The ability to reach new markets is a crucial factor that is often overlooked in the valuation of companies, notably in the biotech sector. SGYP's SP-333 is a spin-off drug that operates almost identically to plecanatide, and is designed to treat polyps that can lead to colon cancer, as well as GI-Inflammatory disorders such as ulcerative colitis (UC) and Crohn's disease (CD). The mortality of both disorders is significantly higher than IBS-C and CIC, with a prevalence of 619 thousand and 359 thousand people, respectively, in the US. Empirical data states that 16% of those with UC and 18% with those with CD develop polyps or colon cancer after 30 years, leading to the possibility of SP-333 being adopted as a prophylactic measure against colon cancer following a diagnosis of either GI-Inflammatory disorder. If Synergy's plecanatide is approved, the similar mechanism of action shared by SP-333 potentially indicates an accelerated FDA approval; this could add another significant revenue stream for Synergy Pharmaceuticals.
In addition, in terms of the return on investment both Ironwood and Synergy will generate, it is important to note that Ironwood, with a market cap of roughly $1.4 billion, is partnered with Forest Laboratories (FRX) for its drug Linzess (per the company's prospectus). The terms of the Forest Labs partnership call for a cost/profit sharing on sales of the drug in the U.S., while Synergy currently maintains complete ownership over plecanatide. The Ironwood implication is that, coupled with the equity investment by Forest and ex-U.S. partner Almirall, shareholders of the company really only retain about 47% of the future value of linaclotide. This means that Ironwood's implied capitalization is actually more than twice the nominal amount, or about $2.8 billion. Since Synergy's plecanatide and Ironwood's linaclotide essentially target the same markets, Synergy is either being grossly undervalued or investors are missing the finer point that Ironwood will carve out a multi-billion dollar opportunity for Synergy, if its drug continues to show superiority to Ironwood's linaclotide. It's also important to remember that 'implied valuation' is the true valuation, while nominal valuation does not account for the fact that Ironwood does not own 100% of its IBS drug. If peak sales in the IBS space are estimated at $1 billion, Ironwood could be seen as 'fully valued' which would imply greater risk or downside than upside reward. The opposite, following this logic, would then be true for Synergy, which continues to be valued at bargain prices.

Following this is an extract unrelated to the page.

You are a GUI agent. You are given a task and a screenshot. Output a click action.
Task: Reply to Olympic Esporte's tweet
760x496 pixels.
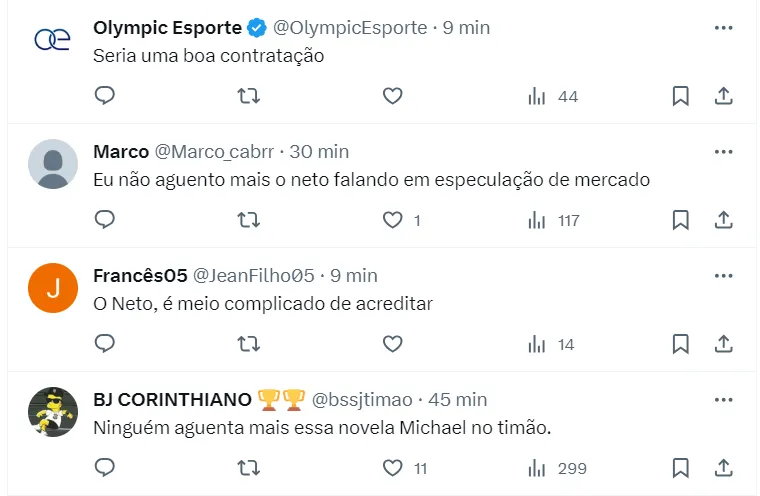(105, 96)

Synergy's success and price appreciation is contingent on several factors in the interim: Positive top-line results from its phase II/III clinical trials and IRWD's prescription data. Prescription data, which typically surfaces two weeks after the product is launched, will give an indication of how the market is responding to this new class of drugs. Top-line results are expected by YE2012, which if positive, will signal a go-ahead for production and growing market share once it begins being prescribed. As Synergy reveals data from its ongoing Phase IIb/III study, shares should see a bump from any positive developments on Ironwood's end, particularly if plecanatide continues to show a superior safety profile.